Linear Regression: Fitting Lines to Data

Linear Regression: Fitting Lines to Data
Linear Regression: Fitting Lines to Data | Ideasthesia

Francis Galton was studying heredity in the 1880s. He measured parents' heights and their children's heights. And he noticed something strange.

Tall parents had tall children—but not as tall as you'd expect. If both parents were 6 feet tall, their kids averaged 5'11". Short parents had short children—but not as short. If both parents were 5 feet tall, their kids averaged 5'1".

Heights were regressing toward the mean. Extreme parents produced less extreme children.

Galton called this phenomenon "regression." And the mathematical tool he invented to model it became one of the most powerful techniques in all of statistics.

Linear regression lets you model relationships between variables. It answers questions like:

  • How much does income predict voting behavior?
  • Does education level correlate with lifespan?
  • Can I predict sales based on advertising spend?

It's the foundation of predictive modeling, machine learning, and causal inference. Every time you see "X predicts Y" or "for every increase in X, Y changes by Z," that's regression.

This article explains what linear regression is, how it works, what it assumes, and when it breaks down.


The Core Idea: Fitting a Line to Data

You have two variables: X (predictor) and Y (outcome).

You plot them. The points scatter. But there's a pattern—as X increases, Y tends to increase (or decrease).

Linear regression finds the straight line that best fits the data.

That line is your model: $Y = a + bX$

  • $a$ = intercept (where the line crosses the Y-axis)
  • $b$ = slope (how much Y changes per unit increase in X)

Once you have the line, you can predict Y for any value of X. Just plug X into the equation.

Example:

You measure study hours (X) and exam scores (Y) for 100 students. Regression gives you:

$$\text{Score} = 50 + 5 \times \text{Hours}$$

Interpretation: Each additional hour of study predicts a 5-point increase in exam score. A student who studies zero hours is predicted to score 50.

That's linear regression. A line. A slope. A prediction.


The Math: Ordinary Least Squares

How do you find the "best fit" line?

Ordinary Least Squares (OLS) minimizes the sum of squared residuals.

Residual: The distance between an actual Y value and the predicted Y value. $\text{Residual} = Y_{\text{actual}} - Y_{\text{predicted}}$

For each data point, you calculate the residual. Square it (to make negatives positive). Sum them all.

The line that minimizes that sum is the best-fit line.

Mathematically, the slope $b$ is:

$$b = \frac{\sum (X_i - \bar{X})(Y_i - \bar{Y})}{\sum (X_i - \bar{X})^2}$$

That's the covariance of X and Y, divided by the variance of X.

The intercept $a$ is:

$$a = \bar{Y} - b\bar{X}$$

Where $\bar{X}$ and $\bar{Y}$ are the sample means.

Why least squares?

It has nice mathematical properties. It's unbiased (on average, it gives the correct answer). It's efficient (has the smallest variance among unbiased estimators). And it's computationally simple—you can solve it with linear algebra.

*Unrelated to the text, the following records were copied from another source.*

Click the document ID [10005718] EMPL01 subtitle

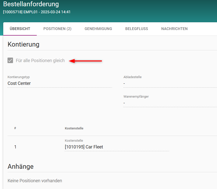[x=37, y=12]
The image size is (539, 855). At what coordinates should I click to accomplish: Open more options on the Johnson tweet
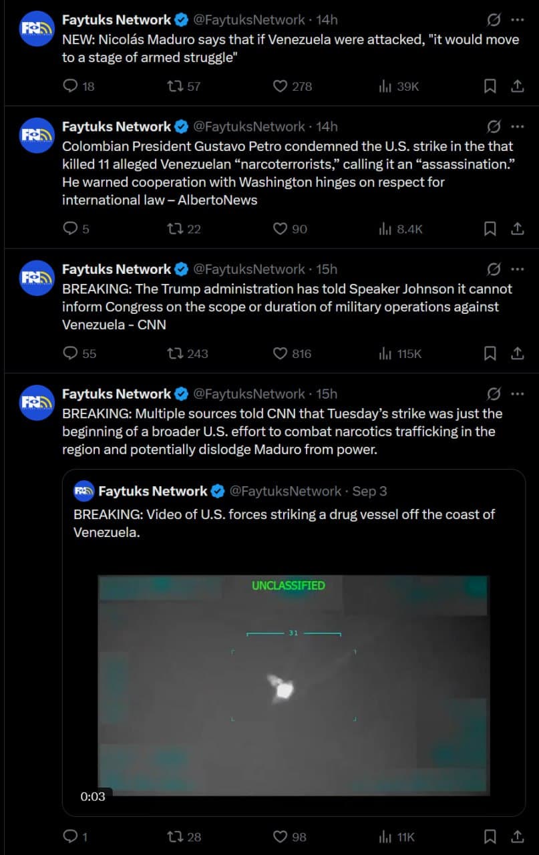point(518,269)
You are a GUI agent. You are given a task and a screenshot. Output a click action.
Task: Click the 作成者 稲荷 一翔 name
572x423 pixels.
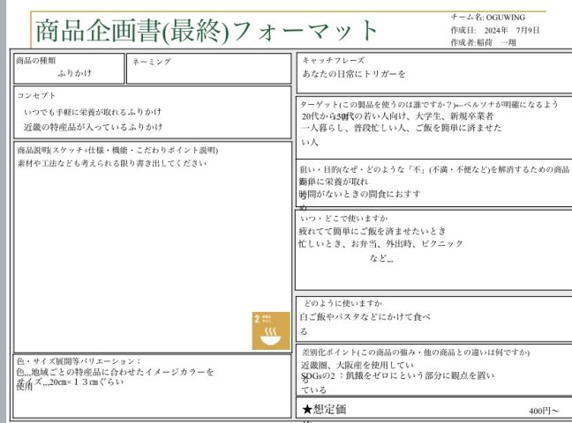pos(483,41)
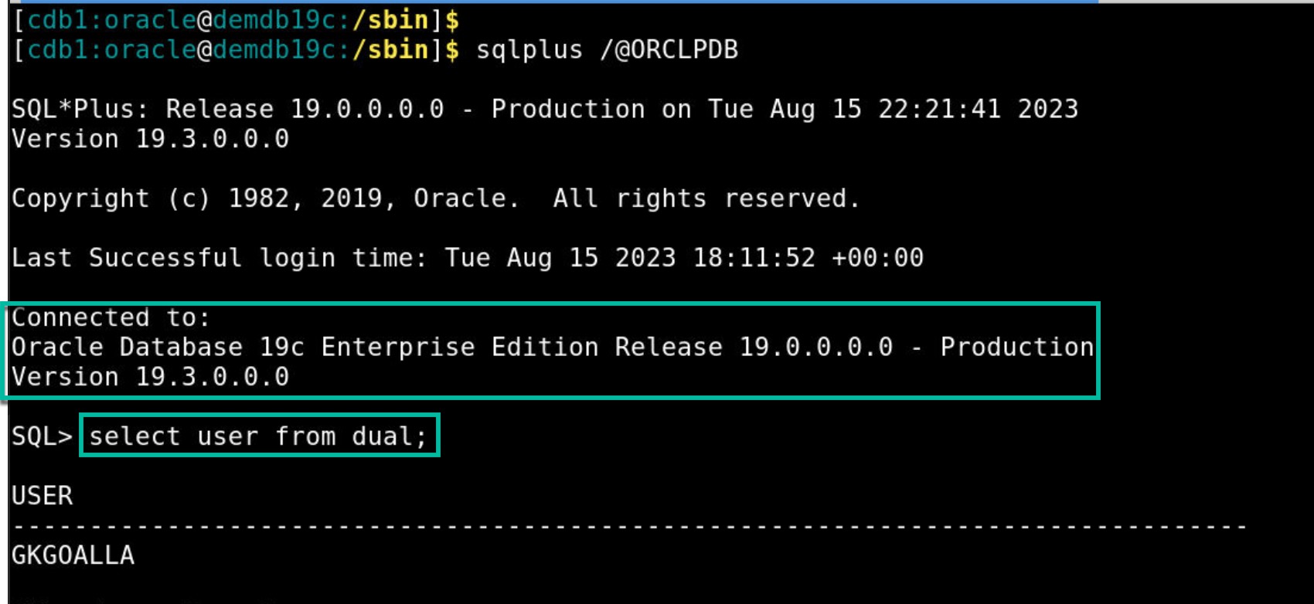Click the USER column header
1314x604 pixels.
(x=42, y=496)
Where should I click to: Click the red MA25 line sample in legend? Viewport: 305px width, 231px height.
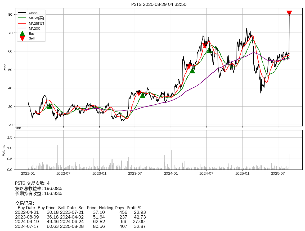[22, 23]
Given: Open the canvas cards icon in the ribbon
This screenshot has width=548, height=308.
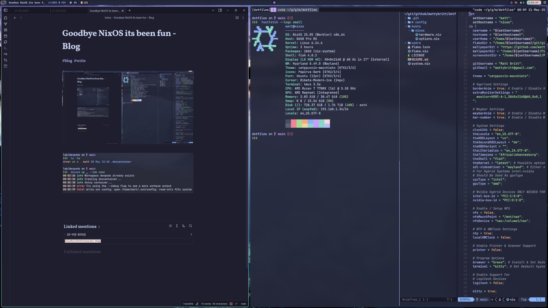Looking at the screenshot, I should click(x=5, y=30).
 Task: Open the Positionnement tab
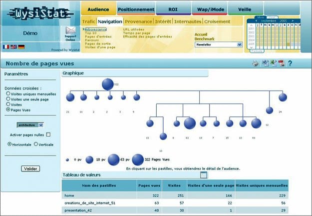coord(136,9)
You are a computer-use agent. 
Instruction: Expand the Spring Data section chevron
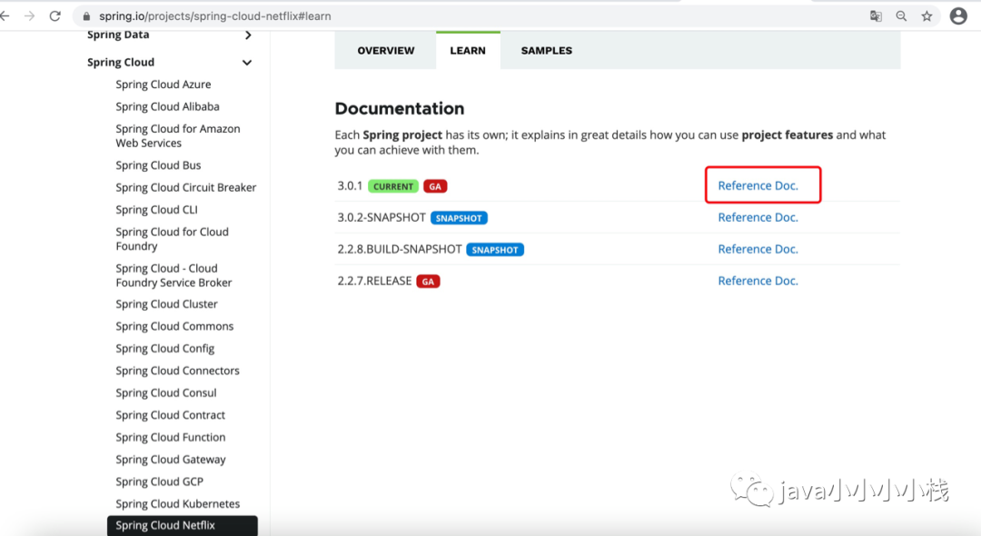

Interpreting the Slope: "For Every..."

The slope ($b$) tells you how much Y changes per unit increase in X.

Example: $\text{Income} = 30000 + 2000 \times \text{Years of Education}$

Interpretation: For every additional year of education, income increases by $2,000 (on average).

Critical: This is a statement about association, not necessarily causation. Education might cause higher income. Or smarter people might get more education and higher income (confounding). Or reverse causation (wealthier people can afford more schooling).

Regression tells you X and Y move together. It doesn't tell you why.


R-Squared: How Much Variance Is Explained?

A line fits the data. But how well?

R-squared ($R^2$) measures the proportion of variance in Y that's explained by X.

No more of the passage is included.